Now, interviewing them about Shenmue/VF in general, and then asking about it, maybe. Granted, they knew ahead of time that they wouldn't be public listed as having spilled the beans on it. Even if they aren't at Sega anymore, I doubt "giving previously confidential assets to an random no body" is gonna look good on a resume.

I don't think it's impossible to find. Just really, really hard. You'd be spending years searching for it. Talking to tons and tons of different old dudes for every single nugget of it you can find. I would highly suggest just starting off with the goal of "learning more about it" and then shifting to "getting it dumped" when you have a proper lead.

Frankly, I think finding out more about the prototypes at all would be a victory, not the one we hoped for, but still a good one. We literally haven't seen a single thing about the Akira version of Shenmue since some prototype renders were found on the Tower Of Babel Tech Demo (I talked about it on another thread), we've been starved of anything regarding it for YEARS. Even a single cookie would feel like a feast at that point.

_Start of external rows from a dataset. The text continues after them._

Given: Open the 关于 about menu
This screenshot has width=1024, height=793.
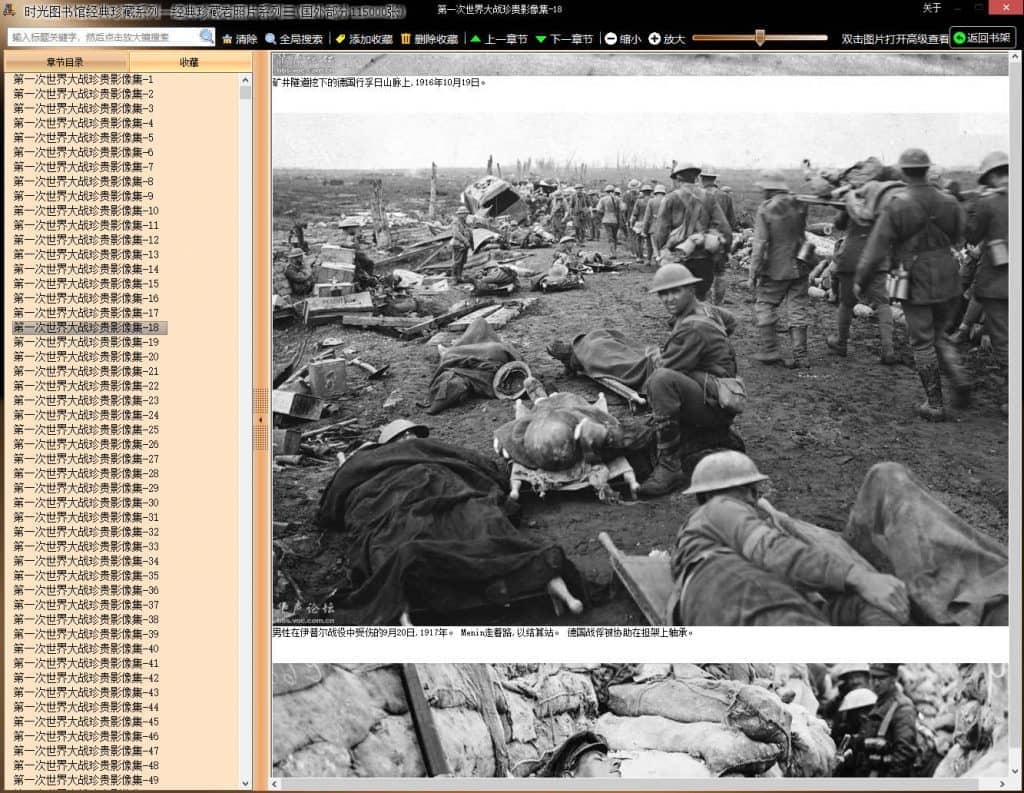Looking at the screenshot, I should [x=931, y=8].
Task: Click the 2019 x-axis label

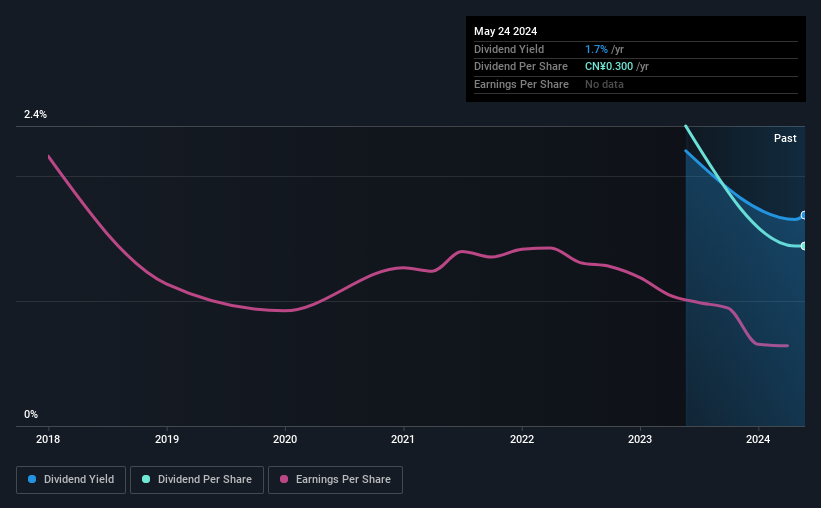Action: coord(167,439)
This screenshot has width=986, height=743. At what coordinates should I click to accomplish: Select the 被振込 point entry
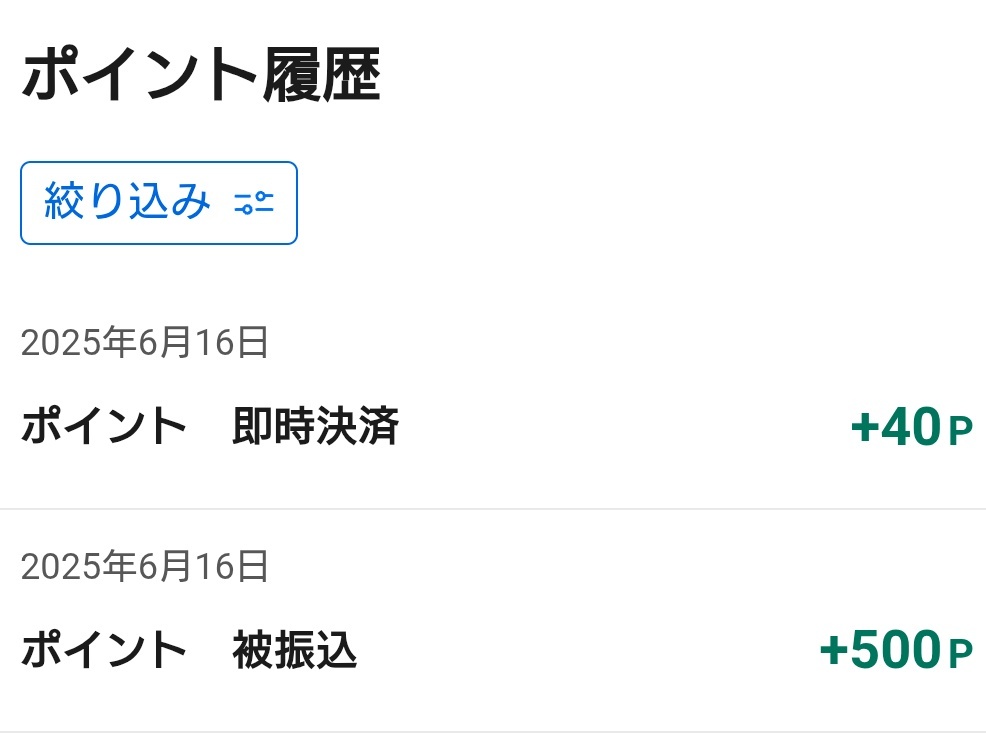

(I had a LONGER post but it all got deleted because I wasn't logged in. Ugh. I'll type more if I get the will, I am obsessed with this version for some reason. But, either way, once again, good luck!)
Mole, I have to point that you wrote an excellent post and I percieve the balance between true detailing and cheering up OP or avoiding discouragement (because proto/beta tracking is a many times discouraging task)
You also made a very good point with the cultural clash, there are normal things for us which results offensive to others. I had a previous work with the exclusive distributor of Hitachi in Canary islands and we brought a present for the Hitachi representatives and that didn't went well, they didn't like the gesture. Later the translator told us that was like trying to buy their soul :S like we think we can buy everything, everyone has a price, etc western idiosincracy.
It wasn't until recent days, lockdown days to be exact, that the movie industry took conscience about how badly we need to preservate movies and how the industry neglected this for decades. Sadly I dont see the videogame industry at this point yet. Besides the market expansion, videogames still autopercieve like a lesser product. Out of players circles, there's no concense about the state of art of videogames like say movies or music. How many times have you heard "I wish they make (put game) into a movie!" instead of recognizing the media as a single channel or way to tell stories, and reject complex, it stands against cinema and literature. I dont consider videogames lesser at all.
Sorry I went offrail, but my point: there are shame in videogames in japan today, imagine at the 90s. One Tekken developer hide the fact he worked on games to his family til Tag 2 iirc, and he was in the team since beginning. Using pseudonyms was pretty common and it wasn't for the lulz but for shame... Shame of being a Metal Slug developer at Nazca Corp. My god.

@the Sega Saturn Pope
Maybe that could be your motivation and way to trade for what you're looking for, to search for unrecognized devs and reivindicate them, tell their story and achievements. So in exchange you may get something under the desk (I mean a beta, not...nevermind)
Anyways I wish you good luck
 
That isn't true at all. Film preservation has been a serious industry far before 2020.
I explained unproperly. Indeed film preservers existed since long time ago. In other hand The Studios (Warner, Universal,etc) didnt had a preservation culture until fairly recent (and Im going to the 2000s).

If you like film preservation you know that most of these works come from outsources and they're usually given original reels that were just sitting in dust and humidity in the best scenarios.
In comparison to videogames is like indie devs telling first parties about the importance of keeping a vault prototypes of assets, concept art, etc.